Evidence could be seen with the care and concern put in creating this revival of Minujins work. Moving through the three rooms, some of the walls an alabaster white perfect for display, we see how the curators took pains in recreating the original feel of Minujins exhibition. I particularly like how the audience were invited to employ the use of a movable cart equipped with a computer and a projector that showed original footage and soundtrack from the production of the project. Such interaction with the audience is remarkably few in the art scene. Documentation of the event was also projected on the walls of the exhibit as viewed in one of the rooms. Like dark shadows moving carelessly, cigarettes at hand, this part of the exhibit gave the viewer a sense of being surrounded by the action and seeing the project as it had happened. As additional substantiation, photographs of Minujins subject in the environment she created were plastered on the walls, some in poignant black and white, some in vivid color, all depicting her subjects amidst their torrid mingling. Also available for viewing were the questionnaires and transcribed reactionary papers that detailed Minujins process in fulfilling this project. Like valued commodities, these sheets of aging, typewritten paper were enclosed in glass casings that stood in the middle of one of the rooms. One can also view the numerous gelatin sheets that the artist used for her light shows. Vibrant and iconoclastic of sixties culture, the light that passed through these sheets served as a subtle backdrop to the artists attempt at an almost literal social deconstruction. Also at hand, were other documents and press-clippings of Minujins other shows during her artistically productive time in New York.

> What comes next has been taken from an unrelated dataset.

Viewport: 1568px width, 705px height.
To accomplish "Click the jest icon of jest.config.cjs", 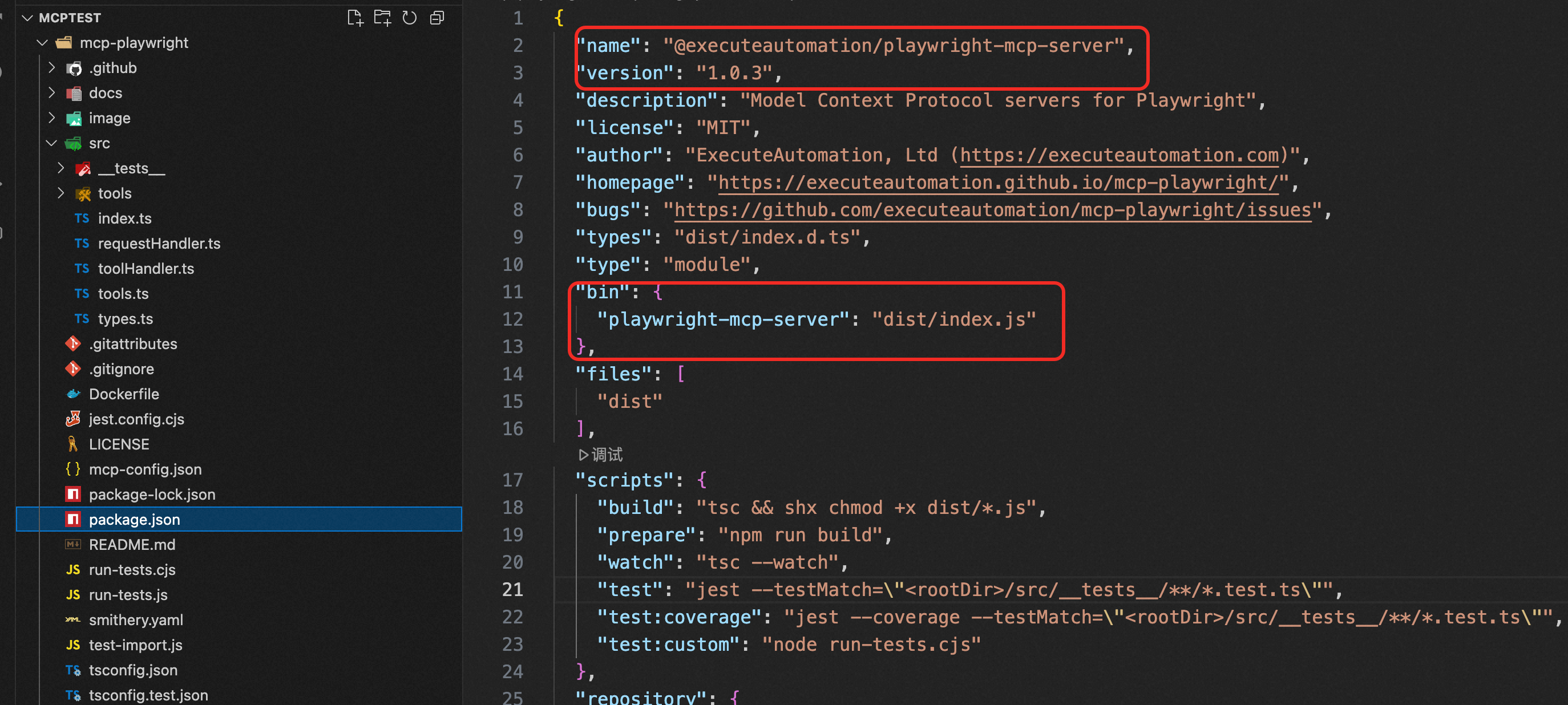I will tap(73, 419).
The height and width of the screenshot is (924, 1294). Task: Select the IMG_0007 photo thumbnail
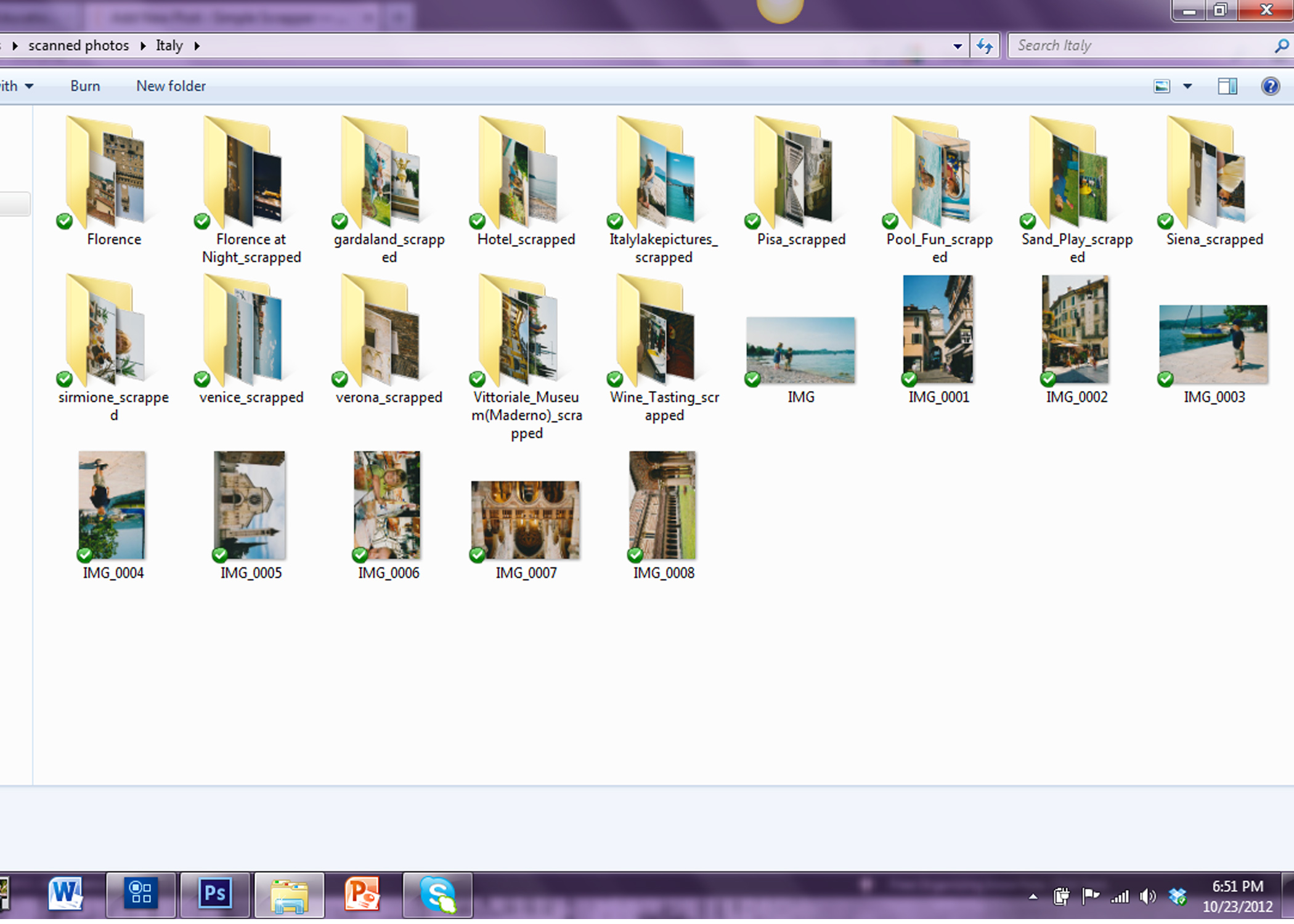point(525,521)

This kind of care for the documentation that the curators took pains in arranging just show how Minujins work, despite time and context, is still seen as valuable aspect of the 1960s avant-garde movement. Her work is clearly a reflection of the changing landscape of art during the 60s. With an expanding economy and the world in general acceptance of the arts, these artists were given a kind of artistic freedom supported by the patronage of the state that far surpassed that of their predecessors. Most particular, in this sense, was festive and intense art movements in Argentina, which Minujin was part of. Also known as the countrys golden art years, this epoch was characterized by the need to break away from the characteristic channels and formats of the modern aesthetic experience and the feelings of political urgency that dominated that 1960s. As with other avant-garde artists, Minujin took to ritual and narrative to showcase the essence of her work, using textualization for her art accede interpretation in the myriad dialect of the vox populi. Other Argentinean artists who moved in the same path as Minujin in attaining international artistic notoriety were Luis Felipe Noe and Ruben Santantonin, which whom Minujin also collaborated with. Like Minujin, these artists favoured the postmodern appeal of installation and performance art. Noe, moving to New York at almost the same time as Minujin, created in his city studio an installation that discussed his analysis of broken vision or the virtual and physical compartmentalization of painting. Sharing with Minujin anti-aesthetic sentiments through the use of non-conventional materials, Santonins creative thesis revolves around the reflection of the existential and phenomenological particularities of art.
Her work, part psychological, part voyeuristic, is a clear reflection of her views of the American elite, the social structure that formulates such shallow relationships. In one article, she wrote, she mentioned that she deemed for the people who were part of the experiment to see themselves, see their being in from an outside perspective, and be able to assess their mannerisms and behaviours, correcting those that are correctable. Using her insight as springboard, we can find her works relevance in our time as we attempt to deconstruct our societys structures and understand its intricacies.